Później zmienia zeznania że jak nie zdążą to podstawią autobus i będą wozić dzieci do Wawra (min. godzina w jedną stronę) - co już uznałem za kpinę.
2. Na stronie podali że na dniu otwartym w kwietniu podadzą kadrę - nie podali i nie wiadomo kiedy to zrobią
3. Mam dwójkę dzieci, jedno do pierwszej klasy, drugie do czwartej.

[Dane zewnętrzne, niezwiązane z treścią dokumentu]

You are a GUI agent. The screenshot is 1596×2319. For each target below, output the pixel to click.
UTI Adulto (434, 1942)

Gwarantują że pierwszą klasę otworzą a w przypadku klasy czwartej dopiero jak uzbiera się piątka dzieci ... no cóż, ja nie mam pewności że i pierwszą otworzą. Prezes na dniu otwartym twierdzi że ma 21 dzieci do pierwszej klasy ale jak zadzwoni się do szkoły to Asystenta mówi że mają 5 umów. Coś tu nie gra ... oby się nie okazało że będzie jak w Sochaczewie. Miała otworzyć się równolegle szkoła ale rekrutacja nie poszła i w zeszłym tygodniu zawiesili rekrutacje pisząc "do zobaczenia za rok" - kolejna kpina. Mało tego, dziś dowiedziałem się że ma tam powstać wyższa uczelnia.

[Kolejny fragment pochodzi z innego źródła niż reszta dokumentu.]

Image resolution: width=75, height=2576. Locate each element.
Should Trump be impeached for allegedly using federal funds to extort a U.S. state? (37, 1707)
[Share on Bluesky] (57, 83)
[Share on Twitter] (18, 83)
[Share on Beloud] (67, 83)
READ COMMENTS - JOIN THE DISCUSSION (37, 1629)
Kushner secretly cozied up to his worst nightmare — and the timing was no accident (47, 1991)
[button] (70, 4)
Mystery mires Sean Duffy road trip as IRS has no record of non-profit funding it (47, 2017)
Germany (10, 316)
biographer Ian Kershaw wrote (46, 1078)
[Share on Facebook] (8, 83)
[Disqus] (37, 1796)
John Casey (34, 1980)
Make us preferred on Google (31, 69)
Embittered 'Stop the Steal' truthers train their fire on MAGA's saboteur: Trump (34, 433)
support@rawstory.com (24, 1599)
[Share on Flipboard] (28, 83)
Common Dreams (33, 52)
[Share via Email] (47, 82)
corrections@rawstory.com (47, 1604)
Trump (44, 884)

4. Cena szkoły. Na pozór atrakcyjna (1200) ale ... znów warto zagłębić się w szczegóły. Tylko 3 godziny języka angielskiego więcej niż w szkole państwowej reszta dodatkowo płatna, basen dodatkowo płatny, psycholog, logopeda ... wszystko dodatkowo płatne. I do tego nie ma gwarancji (bo w umowie nie można tego wpisać) że po pierwszym roku czesne nie wzrośnie (tak jak czytałem na forum zrobili to już w Wawrze)
5. Budynek - z zewnątrz i na planach okazały. A jak dopytałem o sale gimnastyczną to okazało się że dzieci będą ćwiczyć w małej salce lub w garażu podziemnym ... wg mnie kolejna kpina, zwłaszcza że Gminny Ośrodek Sportowy jest obok (ale to kosztuje) . Ale to nie wszystko - nie ma pracowni tematycznych a pomoce dydaktyczne mają wozić na wózkach do sal
Pozwoliłem sobie na tak długi wpis bo straciłem czas przez ich matackie podejście i przynajmniej Wam go zaoszczędzę - NIE POLECAM !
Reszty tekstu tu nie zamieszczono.